ЗАДАНИЯ:
a: Сколько времени прошло со дня опубликования первого листа «Карикатюраны», согласно фрагменту о Домье?
b: Перескажите фрагмент о Домье в двух предложениях.

ФРАГМЕНТ ТЕКСТА:

== == ==

Домье
Шрифт:
Все это говорится для того, чтобы напугать окружающих, понизить курс акций и купить их с выгодой.
Домье все свободнее обращался с карандашом. В этой литографии он лишь четыре фигуры нарисовал целиком, у остальных только наметил лица, показал толпу в глубине, лишь наметив очертания цилиндров. Все ненужное, второстепенное растворялось в нейтральном полутоне.
Литографии «Карикатюраны» нравились даже ее героям, подобно тому как Тьеру нравилась игра Леметра. Каждый видел в образе Макэра своего соседа, никто не хотел видеть в нем самого себя. Об этом Домье с Филипоном рассказали в литографии, где был изображен визит Макэра в мастерскую художника.
Домье нарисовал себя почти без всякого сходства и в придачу с длинным унылым носом. Он подсмеивался над собой — таким он представлял себя со стороны:
Все же иногда сам Робер Макэр, как и его реальные прообразы, чувствовал опасность серии. Домье изобразил Робера и Бертрана в галерее Веро-Дода, где у витрины Обера толпа хохочет над листами «Карикатюраны». Бертран восклицает: «Ну, что в них остроумного?» — «Это отвратительно! Клевета на общество!» — отвечает Макэр. — «Полиции не следовало бы терпеть подобных мерзавцев!» — «О ком ты говоришь, болван?» — «О карикатуристах…» — «Ну то-то же!» — говорит возмутившийся было Макэр.
Неделя за неделей, месяц за месяцем проходила «Карикатюрана» перед глазами зрителей, демонстрируя пороки времени. Трудно было бы найти сословие и профессию, куда не проник бы вездесущий Робер Макэр.
Неторопливое время, поглощаемое работой, проходило незаметно. Со дня опубликования первого листа «Карикатюраны» минуло уже два с половиной года.

== == ==

МАТЕРИАЛ:

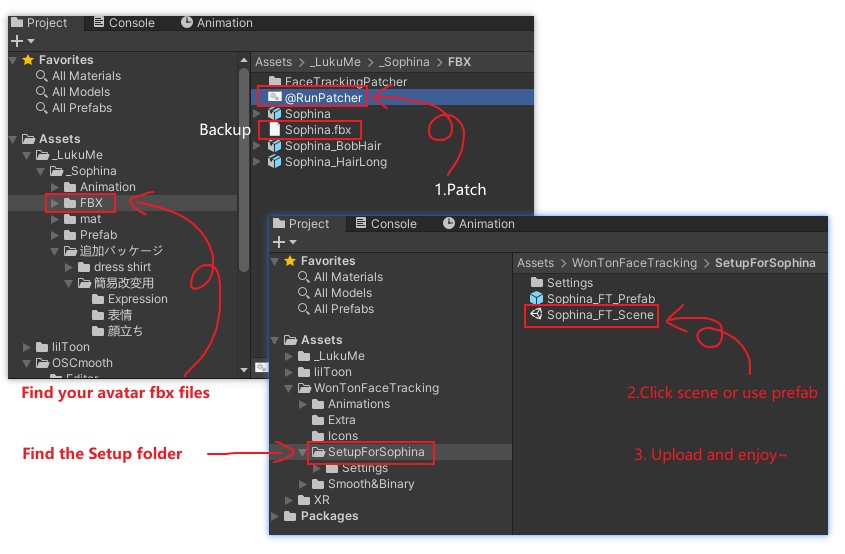Screen dimensions: 845x554
Task: Open the FaceTrackingPatcher folder
Action: pyautogui.click(x=338, y=81)
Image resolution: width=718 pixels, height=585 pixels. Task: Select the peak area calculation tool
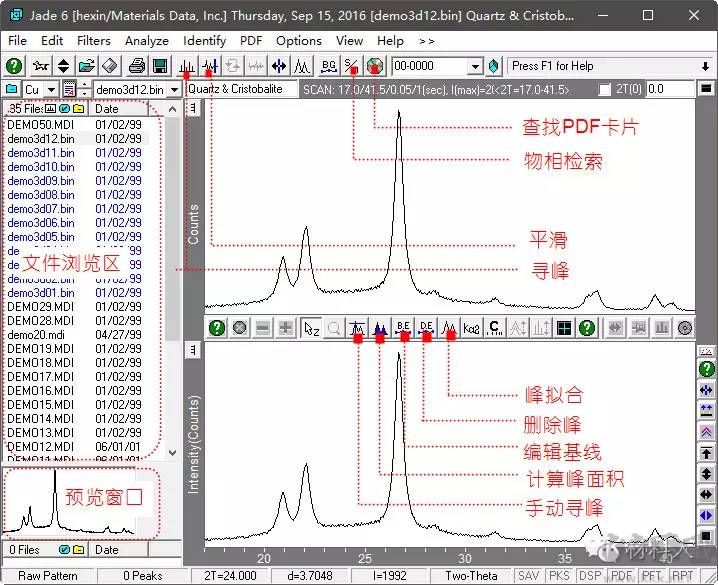click(380, 328)
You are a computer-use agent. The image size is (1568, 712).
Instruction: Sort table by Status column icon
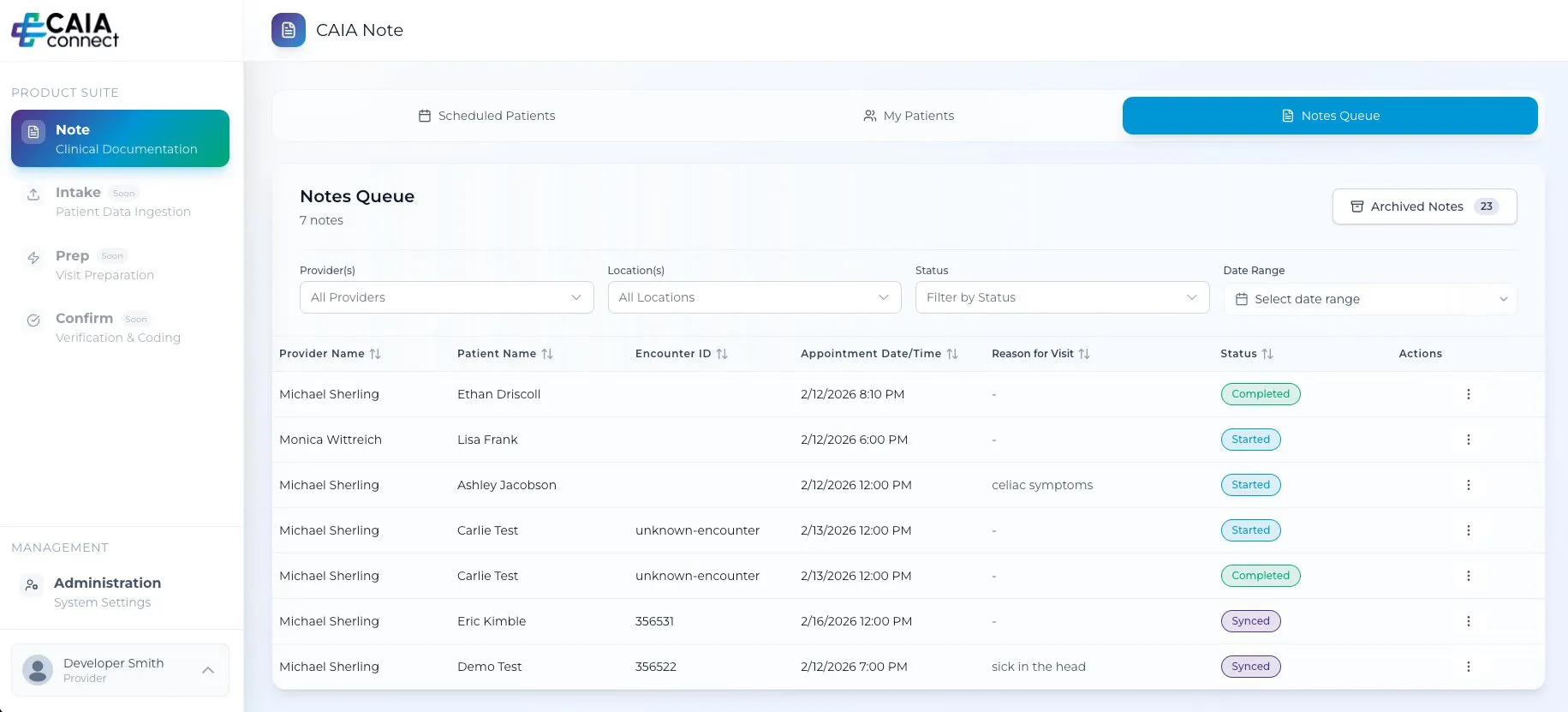coord(1267,354)
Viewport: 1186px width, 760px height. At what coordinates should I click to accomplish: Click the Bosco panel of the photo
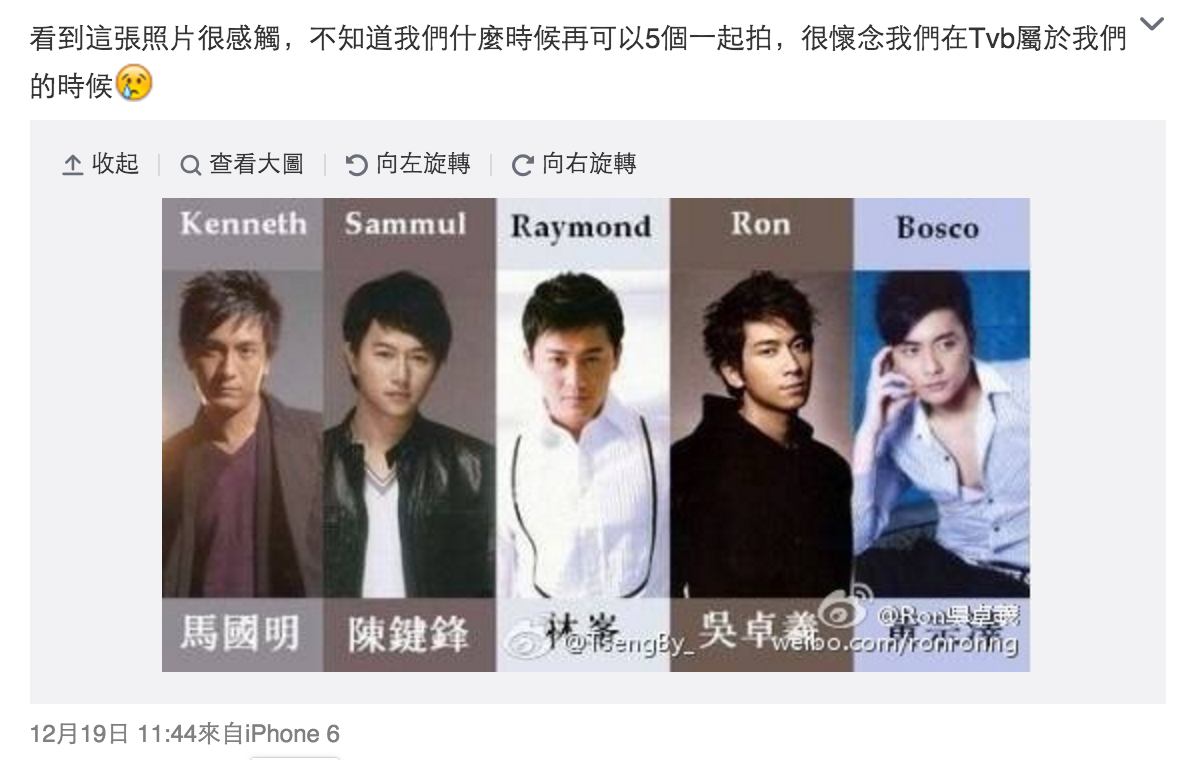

== == ==

ОТВЕТЫ:
a: Два с половиной года.

b: Домье всё свободнее работал карандашом, а литографии «Карикатюраны» нравились даже их героям, ведь каждый видел в Робере Макэре своего соседа, но не себя. Неделя за неделей серия показывала зрителям пороки времени, и со дня выхода первого листа минуло уже два с половиной года.